• [WHAT YOU SHOULD DO] From the material below, copy exactly the lines beginning with the one that contains "Given: Click the gray footer bar left of Next" and ending with the one that contains "Task: Select the User Name row"; the pictures stay out.

:: RECORDS SHOWN ::

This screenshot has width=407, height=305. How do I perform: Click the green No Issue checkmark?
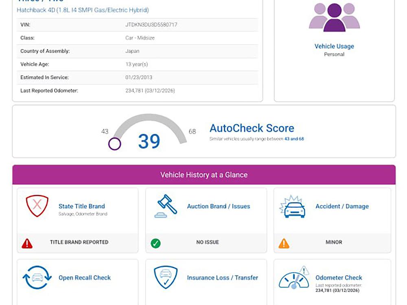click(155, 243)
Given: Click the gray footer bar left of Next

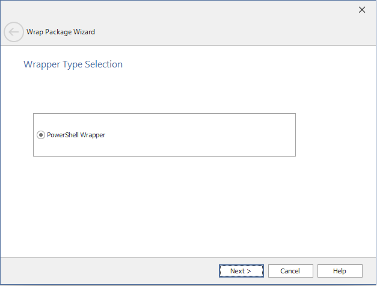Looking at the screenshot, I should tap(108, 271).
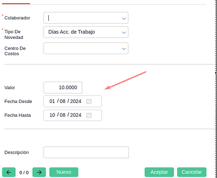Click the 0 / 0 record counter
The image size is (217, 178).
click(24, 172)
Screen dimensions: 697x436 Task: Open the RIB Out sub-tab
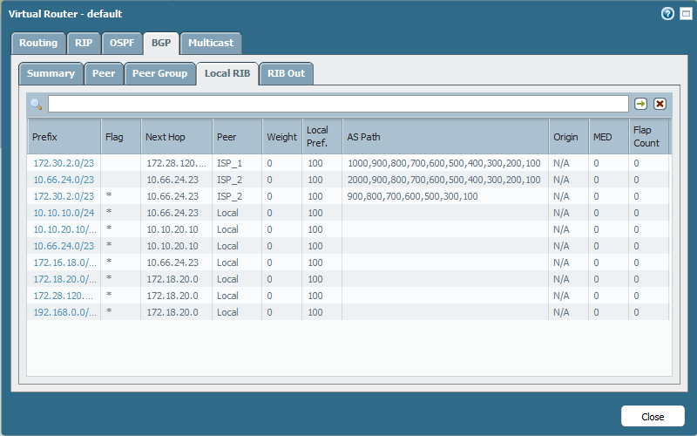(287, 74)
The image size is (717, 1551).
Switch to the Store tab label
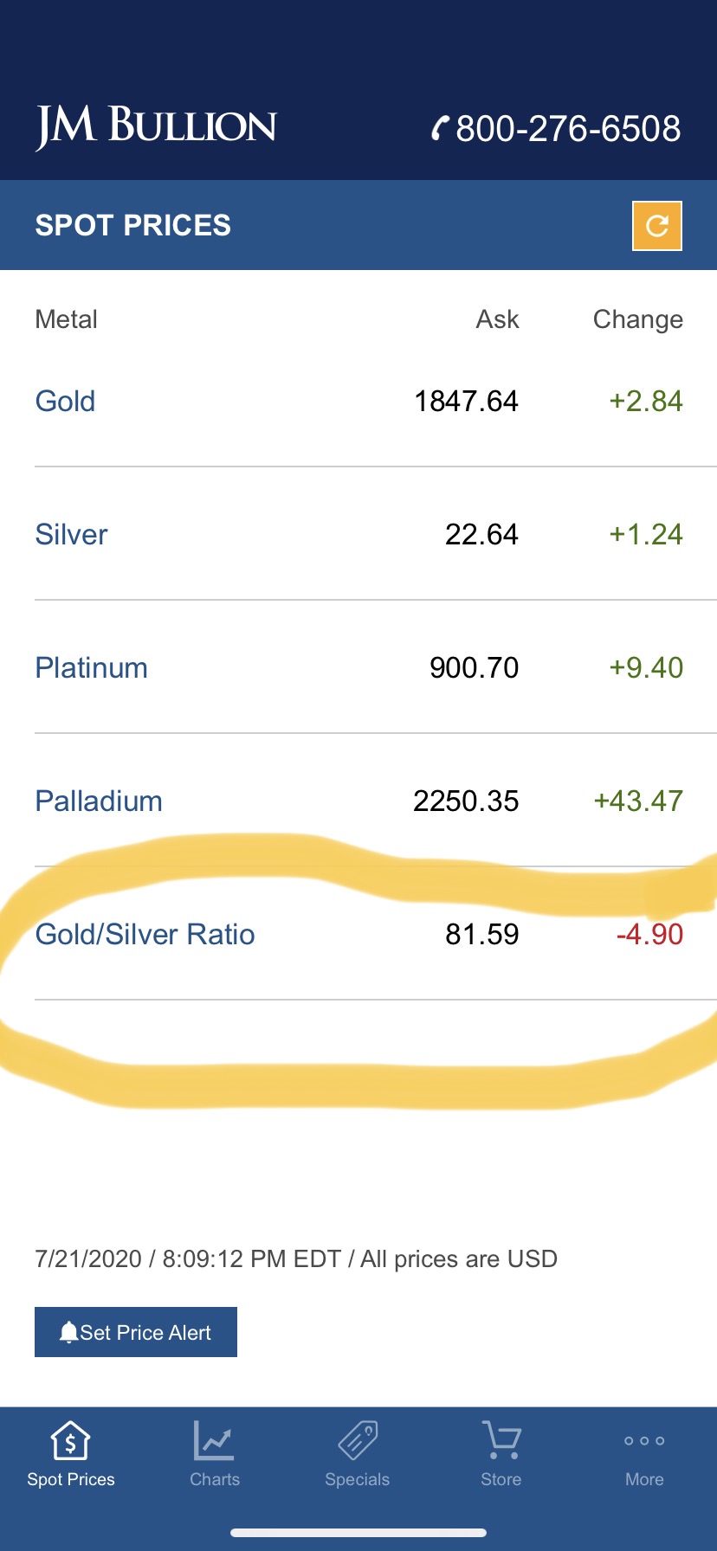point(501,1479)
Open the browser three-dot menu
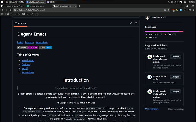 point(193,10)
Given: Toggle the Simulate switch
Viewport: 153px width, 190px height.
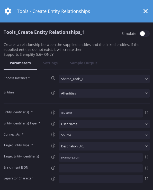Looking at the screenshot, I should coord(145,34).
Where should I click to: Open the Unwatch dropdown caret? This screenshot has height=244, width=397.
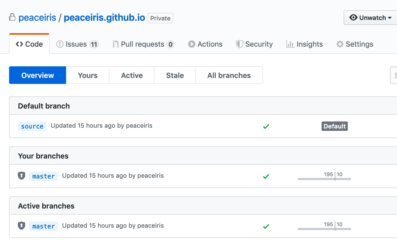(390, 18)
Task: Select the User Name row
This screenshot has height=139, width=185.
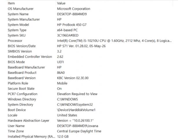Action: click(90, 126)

:::
:: RECORDS SHOWN ::

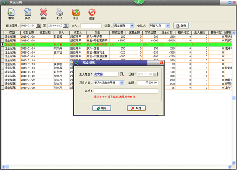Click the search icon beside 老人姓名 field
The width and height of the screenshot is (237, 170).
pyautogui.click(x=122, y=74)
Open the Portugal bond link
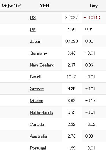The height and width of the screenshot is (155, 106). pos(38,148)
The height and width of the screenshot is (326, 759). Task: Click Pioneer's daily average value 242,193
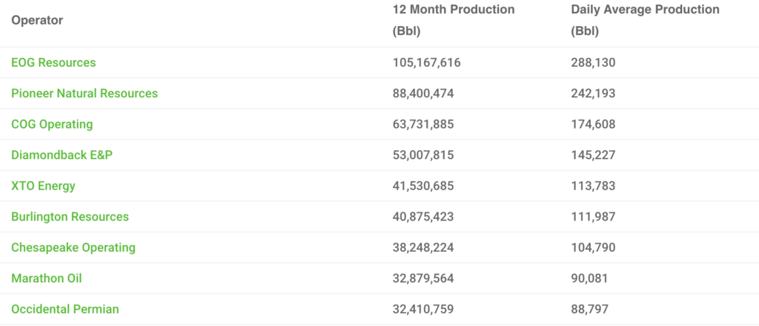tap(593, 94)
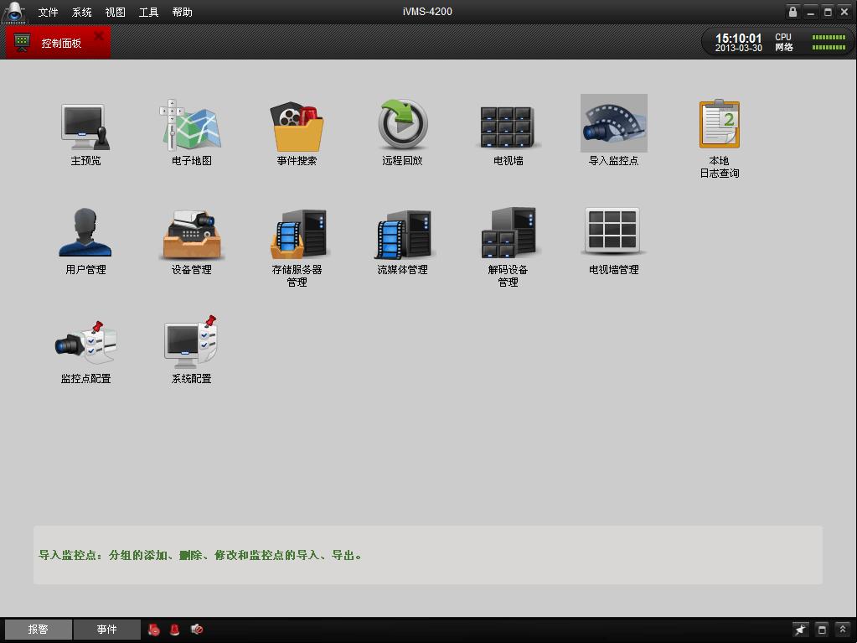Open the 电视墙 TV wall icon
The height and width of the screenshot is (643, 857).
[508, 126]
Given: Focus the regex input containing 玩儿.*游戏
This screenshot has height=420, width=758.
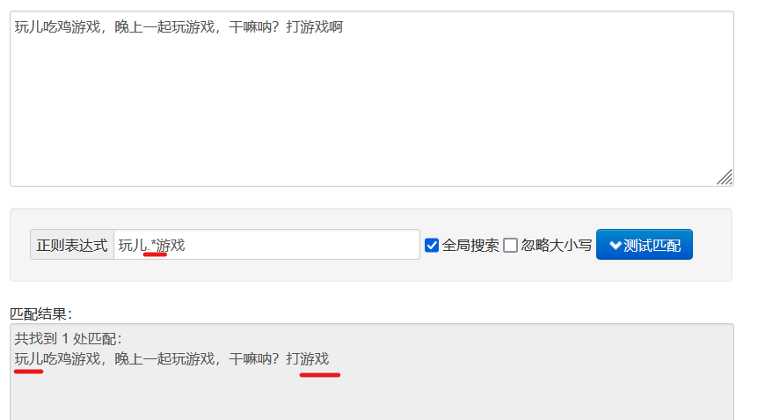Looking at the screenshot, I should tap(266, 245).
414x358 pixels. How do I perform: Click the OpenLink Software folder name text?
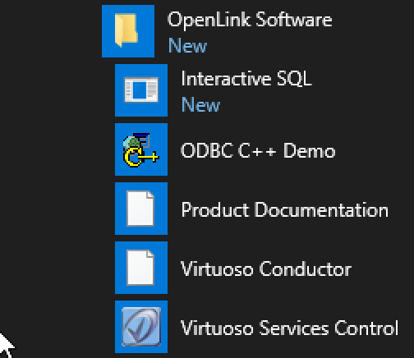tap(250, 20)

:::
:: RECORDS SHOWN ::

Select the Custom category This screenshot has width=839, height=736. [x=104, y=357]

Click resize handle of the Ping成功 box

:::

• [ANSWER SPACE]
Given: Click the gray footer bar left of Next

Looking at the screenshot, I should tap(108, 271).
Click the 0 / 0 record counter
The image size is (217, 178).
click(24, 172)
Screen dimensions: 697x436 Task: Open the RIB Out sub-tab
(287, 74)
The image size is (717, 1551).
Switch to the Store tab label
point(501,1479)
Open the browser three-dot menu
 point(193,10)
Given: Toggle the Simulate switch
Viewport: 153px width, 190px height.
Looking at the screenshot, I should coord(145,34).
Where should I click to: Open the Unwatch dropdown caret? This screenshot has height=244, width=397.
(390, 18)
Task: Select the User Name row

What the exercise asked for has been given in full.